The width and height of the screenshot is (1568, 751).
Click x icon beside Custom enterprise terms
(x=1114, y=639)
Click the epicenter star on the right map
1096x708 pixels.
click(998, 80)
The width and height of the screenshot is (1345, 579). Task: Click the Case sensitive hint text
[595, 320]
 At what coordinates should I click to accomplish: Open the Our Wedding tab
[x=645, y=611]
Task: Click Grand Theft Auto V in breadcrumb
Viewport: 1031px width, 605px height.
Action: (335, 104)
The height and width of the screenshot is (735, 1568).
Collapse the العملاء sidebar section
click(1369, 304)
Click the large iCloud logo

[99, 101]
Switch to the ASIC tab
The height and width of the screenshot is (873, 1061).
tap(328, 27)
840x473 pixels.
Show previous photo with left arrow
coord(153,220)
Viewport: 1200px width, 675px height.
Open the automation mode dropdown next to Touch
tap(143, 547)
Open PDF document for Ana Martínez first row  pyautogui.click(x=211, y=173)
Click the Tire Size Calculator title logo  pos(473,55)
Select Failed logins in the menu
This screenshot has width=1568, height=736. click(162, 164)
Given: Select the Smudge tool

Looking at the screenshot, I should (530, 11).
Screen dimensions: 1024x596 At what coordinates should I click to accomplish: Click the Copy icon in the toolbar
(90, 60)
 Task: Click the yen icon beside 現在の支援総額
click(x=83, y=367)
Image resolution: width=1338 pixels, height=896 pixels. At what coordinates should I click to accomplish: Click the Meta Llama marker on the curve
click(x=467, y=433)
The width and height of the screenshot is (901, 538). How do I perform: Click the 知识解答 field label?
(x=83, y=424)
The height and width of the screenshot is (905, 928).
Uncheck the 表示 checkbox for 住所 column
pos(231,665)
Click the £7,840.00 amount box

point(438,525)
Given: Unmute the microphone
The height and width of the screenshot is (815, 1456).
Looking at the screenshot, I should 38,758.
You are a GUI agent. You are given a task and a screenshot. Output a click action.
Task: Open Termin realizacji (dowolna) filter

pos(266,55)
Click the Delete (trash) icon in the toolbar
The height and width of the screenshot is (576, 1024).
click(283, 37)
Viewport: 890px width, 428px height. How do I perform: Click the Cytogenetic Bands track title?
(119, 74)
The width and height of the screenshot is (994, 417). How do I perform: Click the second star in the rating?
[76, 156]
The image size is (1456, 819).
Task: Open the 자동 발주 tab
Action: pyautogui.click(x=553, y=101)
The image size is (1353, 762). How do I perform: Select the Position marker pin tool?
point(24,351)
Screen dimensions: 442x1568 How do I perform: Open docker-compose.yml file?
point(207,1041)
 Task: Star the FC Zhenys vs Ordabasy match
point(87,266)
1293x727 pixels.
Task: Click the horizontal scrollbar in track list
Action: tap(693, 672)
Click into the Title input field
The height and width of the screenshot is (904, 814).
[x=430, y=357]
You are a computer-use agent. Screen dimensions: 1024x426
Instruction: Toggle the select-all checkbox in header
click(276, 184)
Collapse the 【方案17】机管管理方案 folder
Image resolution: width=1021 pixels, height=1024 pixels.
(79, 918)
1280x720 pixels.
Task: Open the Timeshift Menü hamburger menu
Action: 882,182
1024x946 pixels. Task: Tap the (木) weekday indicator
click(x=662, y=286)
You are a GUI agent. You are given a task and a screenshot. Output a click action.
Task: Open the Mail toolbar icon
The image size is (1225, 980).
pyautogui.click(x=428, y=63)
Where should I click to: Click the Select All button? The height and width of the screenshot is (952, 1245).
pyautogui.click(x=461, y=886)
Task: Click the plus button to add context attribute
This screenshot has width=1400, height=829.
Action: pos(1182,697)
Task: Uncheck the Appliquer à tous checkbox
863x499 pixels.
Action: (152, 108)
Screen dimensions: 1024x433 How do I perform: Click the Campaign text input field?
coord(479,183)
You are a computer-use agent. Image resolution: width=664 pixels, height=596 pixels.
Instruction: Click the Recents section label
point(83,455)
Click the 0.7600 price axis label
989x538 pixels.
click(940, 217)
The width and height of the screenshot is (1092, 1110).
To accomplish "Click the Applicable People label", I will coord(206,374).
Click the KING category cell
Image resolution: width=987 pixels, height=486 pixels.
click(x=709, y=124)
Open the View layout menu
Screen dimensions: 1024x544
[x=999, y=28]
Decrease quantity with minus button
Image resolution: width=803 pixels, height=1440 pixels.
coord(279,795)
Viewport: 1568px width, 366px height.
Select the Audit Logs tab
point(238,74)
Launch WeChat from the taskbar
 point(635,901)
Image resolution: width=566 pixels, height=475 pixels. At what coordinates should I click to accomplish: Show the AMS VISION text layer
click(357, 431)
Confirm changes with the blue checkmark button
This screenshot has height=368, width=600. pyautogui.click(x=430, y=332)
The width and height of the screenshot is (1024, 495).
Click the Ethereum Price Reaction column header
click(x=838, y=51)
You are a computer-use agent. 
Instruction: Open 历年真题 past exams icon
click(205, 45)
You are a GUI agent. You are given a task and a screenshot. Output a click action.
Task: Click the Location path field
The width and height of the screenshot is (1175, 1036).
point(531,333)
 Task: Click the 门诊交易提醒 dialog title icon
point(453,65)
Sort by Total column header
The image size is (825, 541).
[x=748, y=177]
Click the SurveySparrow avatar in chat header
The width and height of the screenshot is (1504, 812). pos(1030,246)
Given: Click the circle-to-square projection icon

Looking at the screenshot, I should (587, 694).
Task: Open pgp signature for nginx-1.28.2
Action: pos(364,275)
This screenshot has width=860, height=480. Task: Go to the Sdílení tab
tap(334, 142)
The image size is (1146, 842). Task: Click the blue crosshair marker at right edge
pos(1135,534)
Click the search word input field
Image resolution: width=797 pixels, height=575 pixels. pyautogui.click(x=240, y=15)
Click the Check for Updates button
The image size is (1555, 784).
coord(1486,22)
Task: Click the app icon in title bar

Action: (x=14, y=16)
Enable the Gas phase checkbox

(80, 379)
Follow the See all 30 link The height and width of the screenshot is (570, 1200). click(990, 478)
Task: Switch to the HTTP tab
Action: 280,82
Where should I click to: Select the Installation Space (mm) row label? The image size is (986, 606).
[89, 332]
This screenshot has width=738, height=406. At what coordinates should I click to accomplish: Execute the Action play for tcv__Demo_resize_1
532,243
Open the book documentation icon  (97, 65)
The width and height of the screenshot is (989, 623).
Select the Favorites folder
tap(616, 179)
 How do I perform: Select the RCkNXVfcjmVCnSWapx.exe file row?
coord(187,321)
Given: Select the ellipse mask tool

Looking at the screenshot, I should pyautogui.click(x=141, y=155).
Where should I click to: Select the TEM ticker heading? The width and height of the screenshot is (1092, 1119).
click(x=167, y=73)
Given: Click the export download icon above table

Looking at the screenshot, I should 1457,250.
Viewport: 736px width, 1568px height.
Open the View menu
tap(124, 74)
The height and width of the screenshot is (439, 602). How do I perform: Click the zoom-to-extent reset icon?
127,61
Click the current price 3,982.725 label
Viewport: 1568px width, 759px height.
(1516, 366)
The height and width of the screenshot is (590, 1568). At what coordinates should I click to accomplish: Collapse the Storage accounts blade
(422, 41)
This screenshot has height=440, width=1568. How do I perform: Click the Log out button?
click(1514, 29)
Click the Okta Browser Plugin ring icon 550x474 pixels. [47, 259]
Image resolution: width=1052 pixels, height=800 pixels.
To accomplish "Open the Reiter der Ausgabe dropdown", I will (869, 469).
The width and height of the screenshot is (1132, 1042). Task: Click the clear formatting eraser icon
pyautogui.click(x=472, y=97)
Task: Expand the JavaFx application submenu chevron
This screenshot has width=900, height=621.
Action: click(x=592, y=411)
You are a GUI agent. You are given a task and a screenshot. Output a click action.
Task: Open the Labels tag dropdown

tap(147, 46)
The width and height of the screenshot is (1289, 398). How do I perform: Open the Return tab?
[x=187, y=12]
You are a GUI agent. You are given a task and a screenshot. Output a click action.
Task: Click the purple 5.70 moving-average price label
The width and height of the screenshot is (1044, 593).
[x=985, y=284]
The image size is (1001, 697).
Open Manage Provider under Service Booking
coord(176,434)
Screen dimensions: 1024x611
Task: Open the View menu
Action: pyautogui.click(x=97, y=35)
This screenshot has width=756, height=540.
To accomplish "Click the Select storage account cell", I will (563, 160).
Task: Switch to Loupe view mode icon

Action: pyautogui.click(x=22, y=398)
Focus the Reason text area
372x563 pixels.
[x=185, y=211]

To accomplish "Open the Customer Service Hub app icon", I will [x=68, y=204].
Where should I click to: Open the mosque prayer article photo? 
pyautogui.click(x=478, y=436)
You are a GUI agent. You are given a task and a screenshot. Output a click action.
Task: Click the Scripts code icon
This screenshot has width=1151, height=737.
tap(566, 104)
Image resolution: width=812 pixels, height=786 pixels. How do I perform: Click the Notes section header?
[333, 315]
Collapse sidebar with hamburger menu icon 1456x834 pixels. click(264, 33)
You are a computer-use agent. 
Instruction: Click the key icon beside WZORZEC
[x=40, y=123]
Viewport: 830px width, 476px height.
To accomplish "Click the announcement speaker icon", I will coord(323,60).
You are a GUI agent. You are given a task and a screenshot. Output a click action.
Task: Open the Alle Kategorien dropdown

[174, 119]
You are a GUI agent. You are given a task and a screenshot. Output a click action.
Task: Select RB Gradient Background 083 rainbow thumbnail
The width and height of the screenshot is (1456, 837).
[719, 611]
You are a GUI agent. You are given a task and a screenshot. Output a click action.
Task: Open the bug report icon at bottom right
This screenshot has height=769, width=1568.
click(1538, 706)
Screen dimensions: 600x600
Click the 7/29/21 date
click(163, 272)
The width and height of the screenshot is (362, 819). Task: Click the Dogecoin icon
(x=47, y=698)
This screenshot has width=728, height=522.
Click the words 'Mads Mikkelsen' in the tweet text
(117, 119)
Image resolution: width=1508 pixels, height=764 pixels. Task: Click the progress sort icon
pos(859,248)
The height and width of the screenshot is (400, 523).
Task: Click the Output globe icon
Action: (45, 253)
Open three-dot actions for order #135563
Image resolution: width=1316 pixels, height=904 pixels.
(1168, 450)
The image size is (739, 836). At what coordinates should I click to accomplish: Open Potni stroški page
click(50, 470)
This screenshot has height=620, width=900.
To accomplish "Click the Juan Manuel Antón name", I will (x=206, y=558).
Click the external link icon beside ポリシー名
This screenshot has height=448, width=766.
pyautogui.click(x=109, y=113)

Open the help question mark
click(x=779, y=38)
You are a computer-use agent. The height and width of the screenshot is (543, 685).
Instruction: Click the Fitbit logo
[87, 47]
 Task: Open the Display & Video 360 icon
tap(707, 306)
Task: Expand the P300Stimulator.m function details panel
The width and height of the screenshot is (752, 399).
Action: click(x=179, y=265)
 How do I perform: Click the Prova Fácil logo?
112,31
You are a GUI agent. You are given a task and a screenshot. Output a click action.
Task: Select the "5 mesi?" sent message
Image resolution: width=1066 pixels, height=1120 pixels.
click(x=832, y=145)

- **Exercise objective**
Count up the lines of the data that include "Expand". Reply with a number only.

- **Exercise output**
2